The day after discovering she'd brought a bedbug home, Gustas hired an exterminator, and took the bedbug back to the library to complain.
 
"The woman at the checkout didn't seem terribly interested," Gustas recalled. "She reported [it] to a manager, and that was it," said Gustas. "I never heard anything else."
 
In fact, most patrons never hear anything about bedbugs at libraries, because the city doesn't want them to know about it, according to a librarian who spoke to the I-Team. One longtime librarian, who asked to remain anonymous for fear of career repercussions, says, "We are not (allowed) to tell the public that bedbugs have been found. They don't want the bad P.R."
 
When librarians find a bedbug or bedbugs, they contact administrators to arrange fumigation, and close the area where it was discovered (or, in some cases, they close the entire library). Librarians are instructed not to tell patrons the real reason for the closure; instead, signs are posted that say "closed for maintenance" or "closed due to emergency facility repairs."
 
Asked by the I-Team why the public isn't informed about bedbugs, City Librarian John Szabo said "we deal with it, and we deal with it immediately. We don't think it's ... an issue to broadcast."
 
"They absolutely should be open about it," countered entomologist and Long Beach City College instructor Sylvia Kenmuir.  "[If you pick up a bedbug at a library] it doesn't take very long for an infestation to happen [at your home]. You have a right to know that there's a possibility."
 
Kenmuir says bedbugs are a problem at libraries nationwide, partly because homeless patrons often bring them in on suitcases, bags and blankets.

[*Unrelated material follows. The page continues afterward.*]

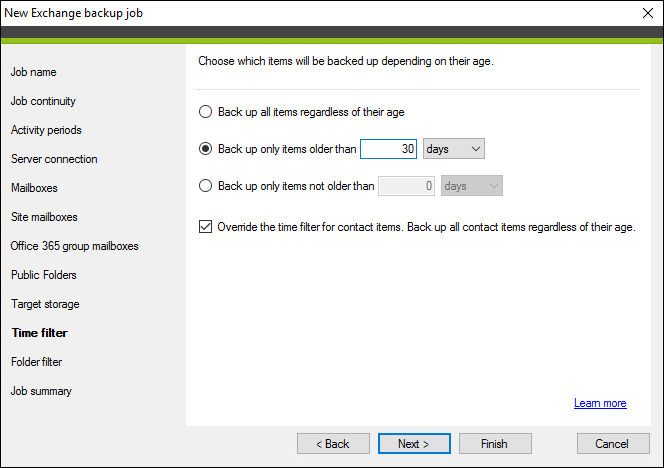Click the Learn more link
This screenshot has height=468, width=664.
pyautogui.click(x=600, y=403)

But unlike the L.A. City Library, some systems are transparent about the problem. The Burbank Library puts information about infestations on its website, while libraries in Wichita, Kansas and on Long Island, New York regularly bring in specially trained dogs during library hours to sniff the bugs out of their hiding places.
 
Asked if he'd want to know if he'd spent a day inside a library that had bedbugs, City Librarian John Szabo said "Well, sure."  He did not say whether the L.A. Library will consider altering its policy to inform patrons in the future.
 
More bedbug facts:

  • They can be hard to spot — they usually resemble small apple seeds
  • They're most comfortable in fabric and small crevices, so they love mattresses and furniture (as well as books)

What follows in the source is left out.